Although certain powers may have only recently come in, personally I think ICO are lazy and incompetent.

99.9% of the fines have been for public bodies who, when they discover a data protection breach, basically prosecute themselves. And meekly accept the fines. As they follow the spirit as well as the letter of the Law.

Whereas ICO know they'd actually have to do some work to get private firms. Hence only 3 private organisations/individuals being fined. And only after other bodies had done all the legwork for them.

Also remember their complete failure to scrutinise the data obtained by Google StreetView. I seem to remember it was US and German regulators that picked up they were collecting data they had no real need for. And had not disclosed they collected.

ICO just accepted Google's word they were playing nice. And when Google were caught out by other people, blandly accepted Google's assurances the collection was accidental, and that they'd deleted the data.

By Penfolduk01 on 6 Jul 2012

Totally toothless

One of the principles of the Data Protection Act 1998 is "Personal data processed for any purpose or purposes shall not be kept for longer than is necessary for that purpose or those purposes." Note the "longer than necessary" part.

I have complained to the ICO about recruitment agencies holding my CV for over five years and still sending me job offers. Action taken - none. Reason? I have to make a complaint about specific instances when there is clearly a generic problem of recruitment agencies refusing to abide by the principle of data retention.

Useless and a waste of our (taxpayer) money.

By jontym123 on 6 Jul 2012

Where is the Justice?

A loans firm has been given a fine.

Do we think that they may not simply increase their clients repayments in order to offset the loss?

The ICO has no credibility because the end result of intended justice is unbalanced.

By lenmontieth on 6 Jul 2012

@jontym123

To be fair, the ICO's response seems quite reasonable. I should imagine, that their procedures involve investigating specific complaints. If a pattern emerges that suggests a wider problem, I'm sure they could target a sector to ensure better compliance.

You're being unreasonable expecting them to attempt some compliance action across a whole sector off the back of one complaint. Provide them with specific examples, you'll get it sorted. Not rocket science.

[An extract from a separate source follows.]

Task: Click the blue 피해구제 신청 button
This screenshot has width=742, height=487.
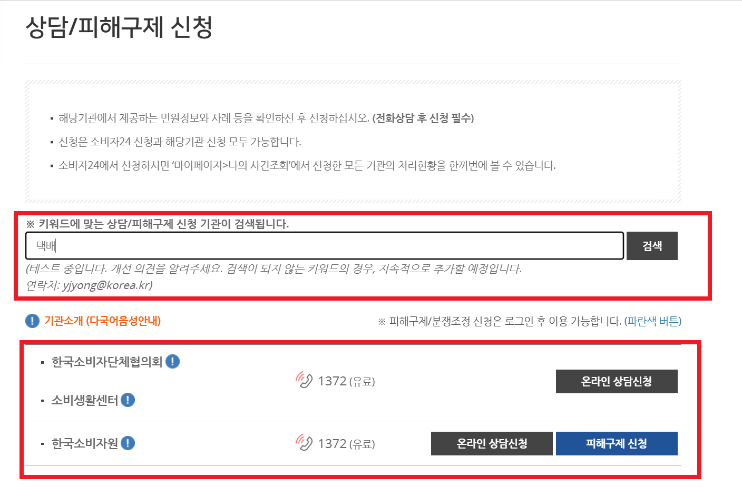Action: coord(616,443)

By GillsMan7 on 6 Jul 2012

@GillsMan7

Have to disagree about my being unreasonable.

On may occasions I have sent to the ICO copious examples of generic failure to apply the data retention principle. The ICO are just not interested.

I have been retired from IT for five years so any CV of mine that is "out there" has to be at least that old yet I still receive contacts from dozens of recruitment agencies.

Quite simple, the ICO doesn't appear to be interested in generic failure, just specific cases in point.